How much education funding should go directly to classrooms?
| ATLANTA
Patrick Byrne, of Overstock.com, is one of America's young philosopher CEOs and a man with eccentric ideas: The Stanford-educated executive has biked cross country four times, turned a flea-market supply company into a major Internet player, and founded Worldstock.com, aimed at eradicating global poverty.
One of Mr. Byrne's latest groundbreaking ideas is how to tackle school funding reform. "The public debate over school spending is typically over more or less," he says. "The real debate should be: What are we spending it on?"
His organization, First Class Education, aims for all 50 states and the District of Columbia to reallocate school spending so that at least 65 cents on every dollar goes directly into the classroom - on books and teacher pay - by the end of 2008.
The concept is taking hold: The "65 percent solution" has already swept through state capitol domes in Texas, Kansas, and Louisiana. Earlier this month, Georgia Gov. Sonny Perdue (R) introduced legislation, joining 17 other states that have proposed bills to meet that 65 percent threshold. Currently, the national average classroom spending is about 61.5 cents on the dollar, according to the National Center for Educational Statistics (NCES).
Despite the idea's liberal fount, other Republican governors such as Minnesota's Tim Pawlenty, and Florida's Jeb Bush are also throwing their weight behind the plan. Meanwhile, education researchers question whether it will make a difference in raising student test scores. Some critics, including many school superintendents, say it violates the local control model of funding schools by adding new state standards that do not allow for flexibility.

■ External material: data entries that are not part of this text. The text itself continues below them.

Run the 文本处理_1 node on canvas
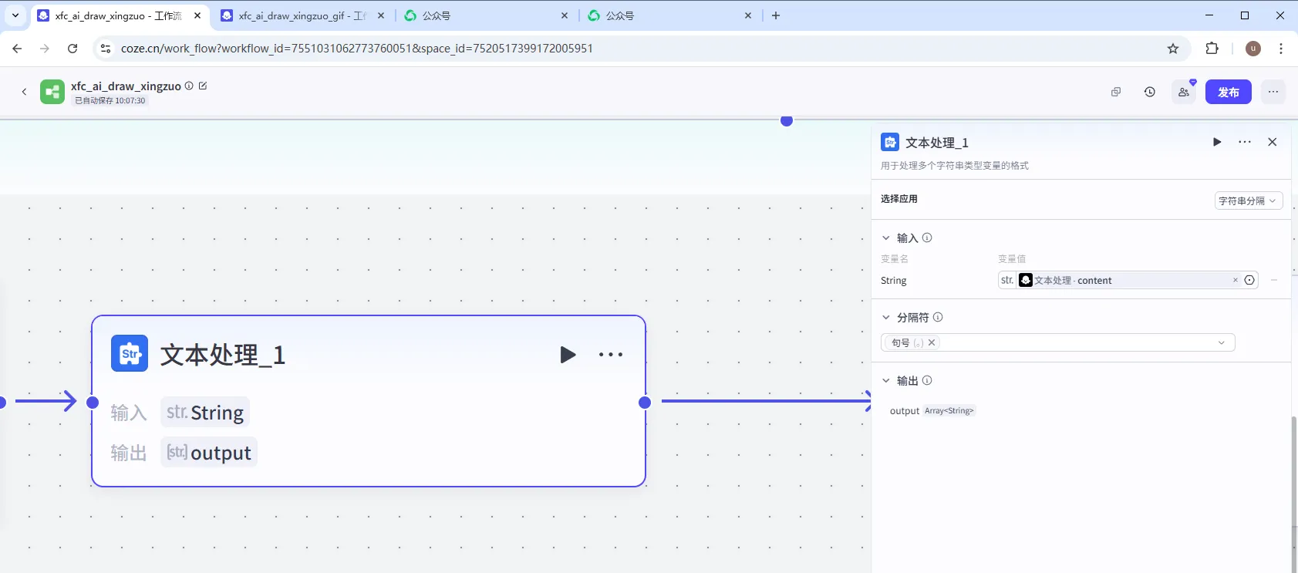 pos(568,355)
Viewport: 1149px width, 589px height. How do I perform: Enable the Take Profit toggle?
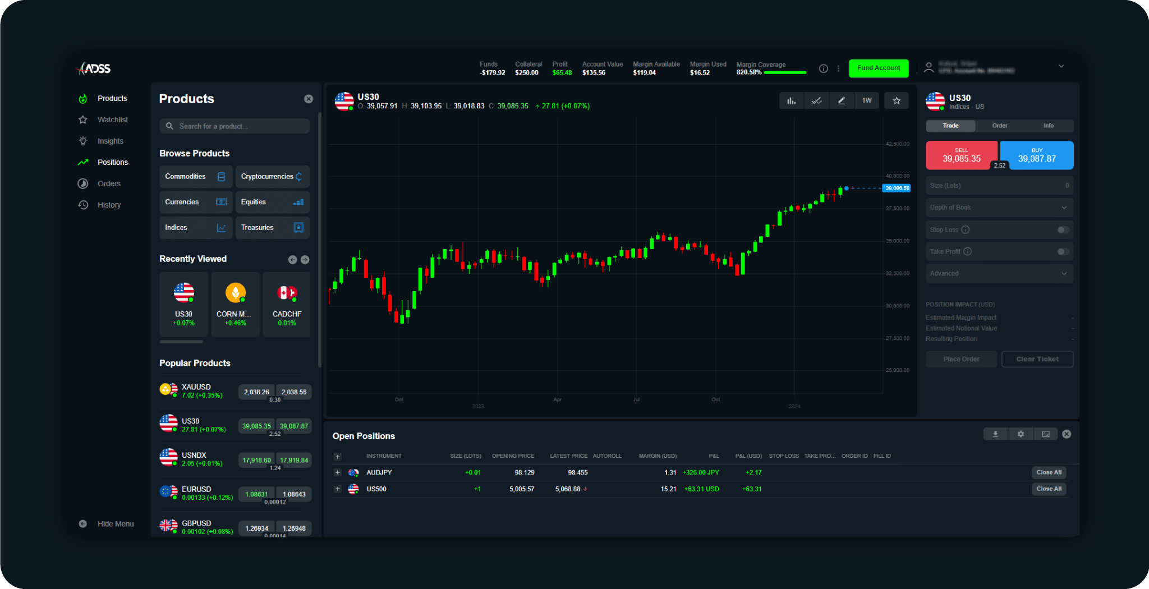pyautogui.click(x=1063, y=252)
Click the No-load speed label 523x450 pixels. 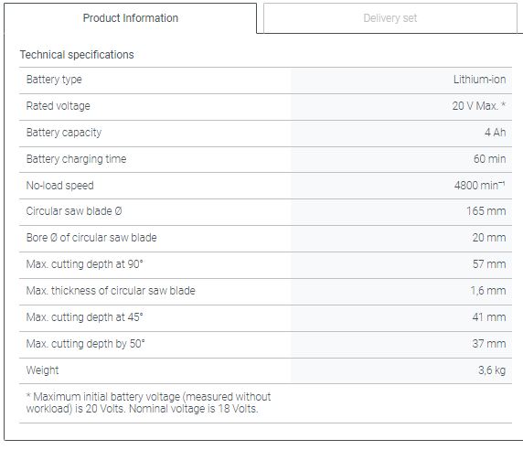click(60, 185)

"The 65 percent solution is the equivalent of a chicken in every pot," says a disapproving Jeanne Allen, president of the Center for Education Reform (CER).
Byrne doesn't agree. In his view, school districts have become the new Tammany Hall, fortresses of cronyism that waste taxpayer dollars while bemoaning the plight of children and teachers. The 65 percent solution addresses discontent taxpayers and teachers have about how money gets spent inside the classroom.
It originated, Byrne says, after he crunched data from the NCES, and found that the five states with the highest student standardized test scores (Massachusetts, New Hampshire, Vermont, Minnesota, and Connecticut) on average spent 64.1 percent in the classroom. The five worst- scoring states (Louisiana, Alabama, Mississippi, New Mexico, and the District of Columbia) on average spent 59.5 percent in the classroom. Georgia ranked 13th, spending about 63 cents on every dollar.
The Georgia proposal uses the federal definition for classroom funding, which includes textbooks, teacher salaries, field trips, and special education as classroom expenses, but excludes "support" funding of speech therapists, librarians, and administrators.
Its proponents say the plan is not a punitive measure and that Georgia school districts would have time to achieve the goal. They would be required to increase spending by two percent a year until they reach 65 percent. If the plan is passed, school districts that now meet academic standards and spend less than 65 percent in the classroom would be eligible for a waiver, says Heather Hedrick, a spokeswoman for Governor Perdue.
Nationally, public opinion supports the school reform measure. A Harris Interactive Poll last November showed that 70 to 80 percent of all demographic groups backed the 65 percent solution and the politicians who bring it to the table. "I've never seen an issue this popular," says Tim Mooney, spokesman for First Class Education. "I love it, how the [school superintendents] who are crying most for funding of education are the ones who now say putting dollars in the classroom won't make a difference," he says.
But education researchers are not sure whether the plan will work. Although nationwide statistics show a correlation between percentage of money spent statewide and standardized test scores, that correlation is not clear at the local district level.
"I have not seen any solid evidence as to, if all other things are equal, that a school district spending 70 percent in the classroom as opposed to a school district spending 60 percent has higher performance," says Joydeep Roy, an economist at the Economic Policy Institute, a nonpartisan think tank in Washington.
Moreover, what may seem like overspending by school districts is usually part of mandated services or fleets of cars used by school security officers that voters demand, says Bruce Hunter, of the American Association of School Administrators in Arlington, Va. The average US school district now spends 81 percent of its budget on personnel, including teachers, support staff, and administrators. A "one-size-fits-all" limit at the state level would ruin the existing system of local control over how money gets spent, says Mr. Hunter.
"People need to realize that local school district budgets are scrutinized by boards and taxpayers, and whenever they get out of whack, taxpayers bring them back into whack," he says.
Local funding flexibility that adheres to current state educational standards is already slowly improving math and reading scores in big cities, Allen points out. One is Atlanta, which allocates about 56 percent of its budget for classroom expenses. To some, the 65 percent solution will let school districts off the hook for student performance. "School districts are more clever than any legislator who can put this into existence," says Allen. "[Districts] can spin the data any way they want."
However, for Wanda Barrs, chairwoman of the Georgia State Board of Education, the attempt to adjust classroom funding is part of a valuable national discussion on how the local school house functions.
"The key is to stay focused on student achievement and open a debate about how we're directing resources toward that," says Ms. Barrs.